A History of Western Philosophy

(Martin Jones) #1

The first argument is that all things which have opposites are generated from their opposites--a
statement which reminds us of Anaximander's views on cosmic justice. Now life and death are
opposites, and therefore each must generate the other. It follows that the souls of the dead exist
somewhere, and come back to earth in due course. Saint Paul's statement, "the seed is not
quickened except it die," seems to belong to some such theory as this.
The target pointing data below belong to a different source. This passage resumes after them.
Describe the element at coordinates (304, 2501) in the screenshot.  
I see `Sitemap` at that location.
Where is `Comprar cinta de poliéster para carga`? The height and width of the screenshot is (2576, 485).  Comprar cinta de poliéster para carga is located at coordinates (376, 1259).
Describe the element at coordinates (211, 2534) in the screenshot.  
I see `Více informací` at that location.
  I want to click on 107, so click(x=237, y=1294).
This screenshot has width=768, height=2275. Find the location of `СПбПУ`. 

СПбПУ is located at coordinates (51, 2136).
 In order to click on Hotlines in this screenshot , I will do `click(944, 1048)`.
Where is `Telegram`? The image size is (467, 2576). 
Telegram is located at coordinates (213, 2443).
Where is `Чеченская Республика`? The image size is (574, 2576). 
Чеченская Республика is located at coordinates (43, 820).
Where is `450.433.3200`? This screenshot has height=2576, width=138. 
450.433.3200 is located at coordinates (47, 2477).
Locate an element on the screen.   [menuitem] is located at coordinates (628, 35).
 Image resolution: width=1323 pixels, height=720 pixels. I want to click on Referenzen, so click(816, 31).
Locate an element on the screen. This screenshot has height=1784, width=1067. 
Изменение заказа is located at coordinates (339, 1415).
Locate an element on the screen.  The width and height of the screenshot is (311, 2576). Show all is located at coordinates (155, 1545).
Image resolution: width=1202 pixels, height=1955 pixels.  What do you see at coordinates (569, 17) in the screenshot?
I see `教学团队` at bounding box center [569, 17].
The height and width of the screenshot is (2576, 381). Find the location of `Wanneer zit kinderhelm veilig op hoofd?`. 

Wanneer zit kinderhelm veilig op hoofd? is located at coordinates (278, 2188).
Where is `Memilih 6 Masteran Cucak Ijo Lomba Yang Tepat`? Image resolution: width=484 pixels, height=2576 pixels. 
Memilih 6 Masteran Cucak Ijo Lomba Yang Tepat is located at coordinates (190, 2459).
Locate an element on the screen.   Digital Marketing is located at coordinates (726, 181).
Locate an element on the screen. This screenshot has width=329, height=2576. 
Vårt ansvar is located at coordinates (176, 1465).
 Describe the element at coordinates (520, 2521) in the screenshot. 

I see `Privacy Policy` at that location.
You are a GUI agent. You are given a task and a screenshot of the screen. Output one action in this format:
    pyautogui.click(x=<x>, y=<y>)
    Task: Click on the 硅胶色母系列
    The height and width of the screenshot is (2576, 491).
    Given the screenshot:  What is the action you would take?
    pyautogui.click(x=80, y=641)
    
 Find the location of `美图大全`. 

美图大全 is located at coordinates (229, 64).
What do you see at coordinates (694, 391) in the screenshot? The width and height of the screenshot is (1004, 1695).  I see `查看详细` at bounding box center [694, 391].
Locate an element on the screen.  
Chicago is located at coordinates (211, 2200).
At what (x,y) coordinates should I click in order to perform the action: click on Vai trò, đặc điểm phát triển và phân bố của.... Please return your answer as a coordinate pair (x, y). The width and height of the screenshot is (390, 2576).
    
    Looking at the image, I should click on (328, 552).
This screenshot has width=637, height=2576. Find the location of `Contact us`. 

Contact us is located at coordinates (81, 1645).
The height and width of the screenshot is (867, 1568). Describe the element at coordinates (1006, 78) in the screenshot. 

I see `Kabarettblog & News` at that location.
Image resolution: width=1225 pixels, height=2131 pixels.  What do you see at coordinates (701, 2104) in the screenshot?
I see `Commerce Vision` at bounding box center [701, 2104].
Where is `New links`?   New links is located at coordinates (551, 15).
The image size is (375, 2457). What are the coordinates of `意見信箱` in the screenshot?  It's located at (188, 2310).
The second argument is that knowledge is recollection, and therefore the soul must have existed
before birth. The theory that knowledge is recollection is supported chiefly by the fact that we
have ideas, such as exact equality, which cannot be derived from experience. We have experience
of approximate equality, but absolute equality is never found among sensible objects, and yet we
know what we mean by "absolute equality." Since we have not learnt this from experience, we
must have brought the knowledge with us from a previous existence. A similar argument, he says,
applies to all other ideas. Thus the existence of essences, and our capacity to apprehend them,
proves the pre-existence of the soul with knowledge.


The contention that all knowledge is reminiscence is developed at greater length in the Meno (87
ff.). Here Socrates says "there is no teaching, but only recollection." He professes to prove his
point by having Meno call in a slave-boy whom Socrates proceeds to question on geometrical
problems. The boy's answers are supposed to show that he really knows geometry, although he has
hitherto been unaware of possessing this knowledge. The same conclusion is drawn in the Meno
as in the Phaedo, that knowledge is brought by the soul from a previous existence.


As to this, one may observe, in the first place, that the argument is wholly inapplicable to
empirical knowledge. The slave-boy could not have been led to "remember" when the Pyramids
were built, or whether the siege of Troy really occurred, unless he had happened to be present at
these events. Only the sort of knowledge that is called a priori--especially logic and mathematics--
can be possibly supposed to exist in every one independently of experience. In fact, this is the only
sort of knowledge (apart from mystic insight) that Plato admits to be really knowledge. Let us see
how the argument can be met in regard to mathematics.